═════ SUPPLIED ENTRIES ═════
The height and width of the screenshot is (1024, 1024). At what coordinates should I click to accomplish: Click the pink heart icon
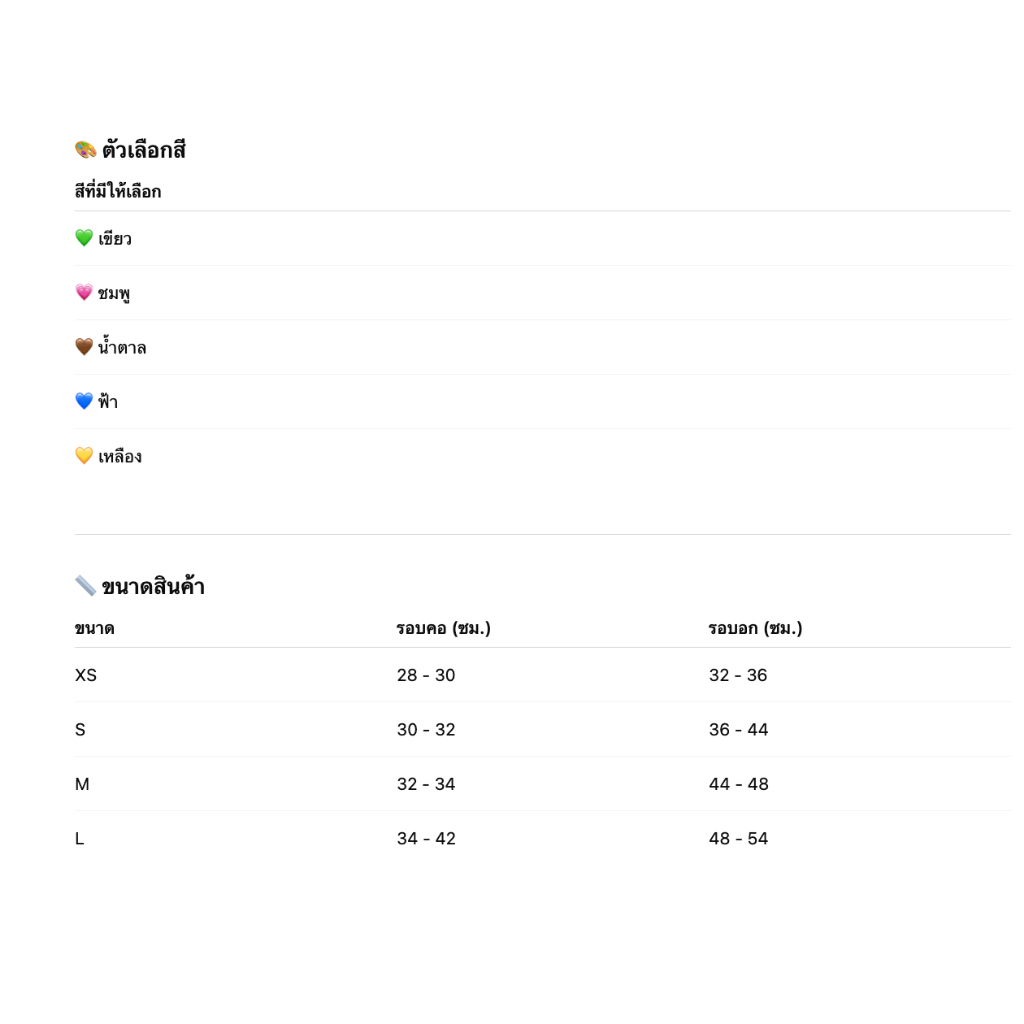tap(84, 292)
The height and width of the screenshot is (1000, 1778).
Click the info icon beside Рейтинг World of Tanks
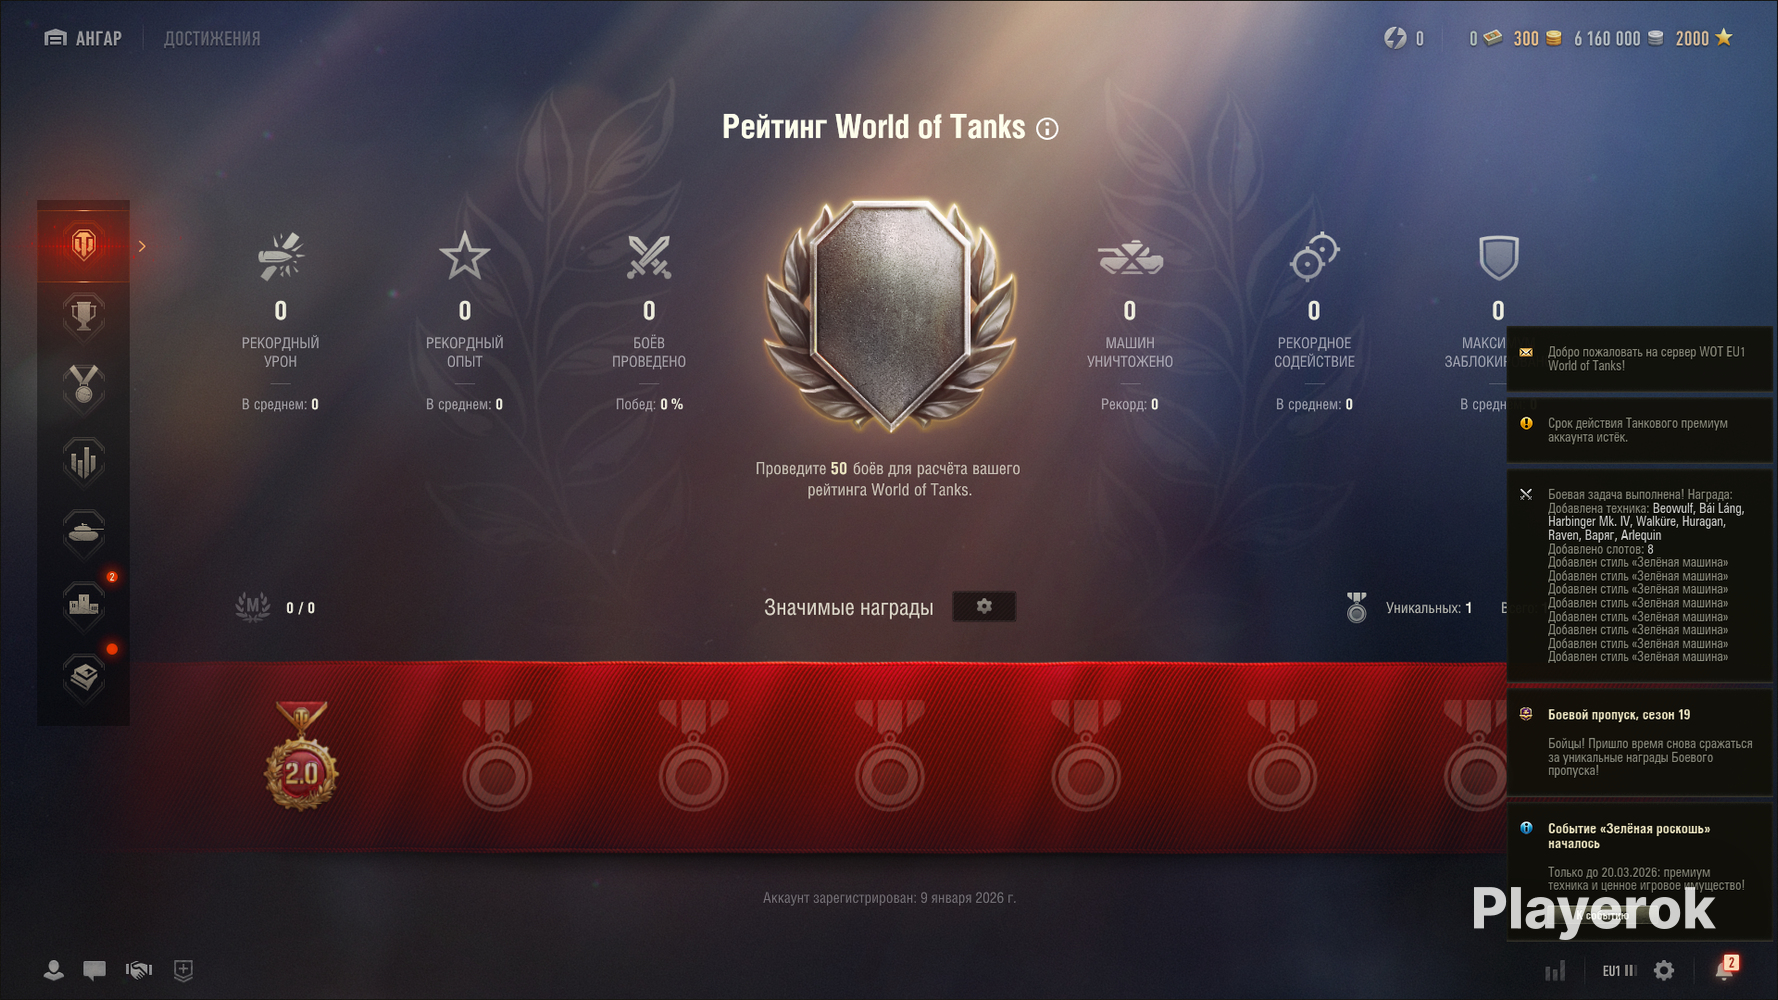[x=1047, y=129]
═════
═════ SUPPLIED ENTRIES ═════
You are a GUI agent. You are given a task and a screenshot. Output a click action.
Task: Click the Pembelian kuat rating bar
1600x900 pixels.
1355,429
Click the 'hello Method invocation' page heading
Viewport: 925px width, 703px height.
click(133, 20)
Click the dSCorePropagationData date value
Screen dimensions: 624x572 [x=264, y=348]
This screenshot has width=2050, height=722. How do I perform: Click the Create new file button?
═════
═════ SUPPLIED ENTRIES ═════
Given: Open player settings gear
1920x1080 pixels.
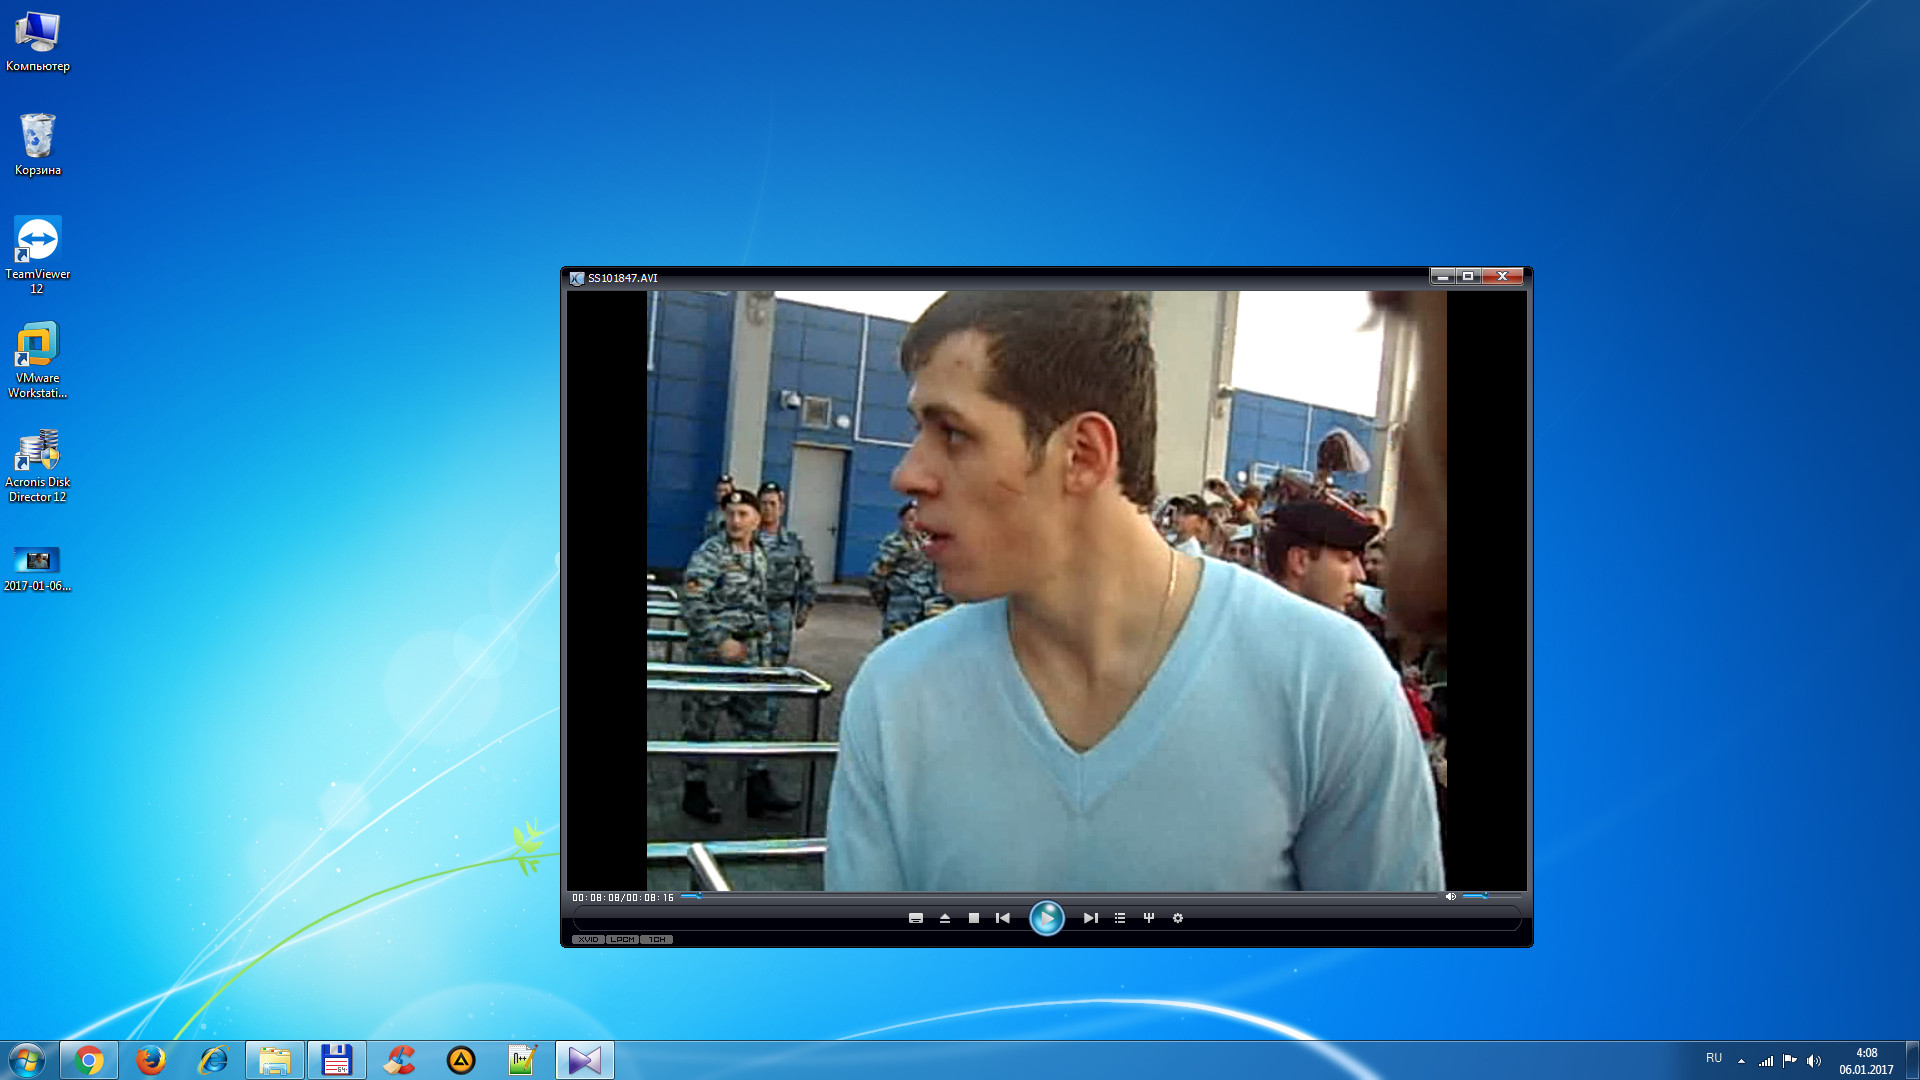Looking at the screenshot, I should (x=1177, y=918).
═════
The required output is every line above from the one with "Viewport: 925px width, 703px height." down to the one with "This screenshot has", restated word for word, ends included.

◆ ANSWER TO THE PROBLEM
Viewport: 925px width, 703px height.
click(133, 20)
Click the dSCorePropagationData date value
Screen dimensions: 624x572 [x=264, y=348]
This screenshot has width=2050, height=722. How do I perform: Click the Create new file button?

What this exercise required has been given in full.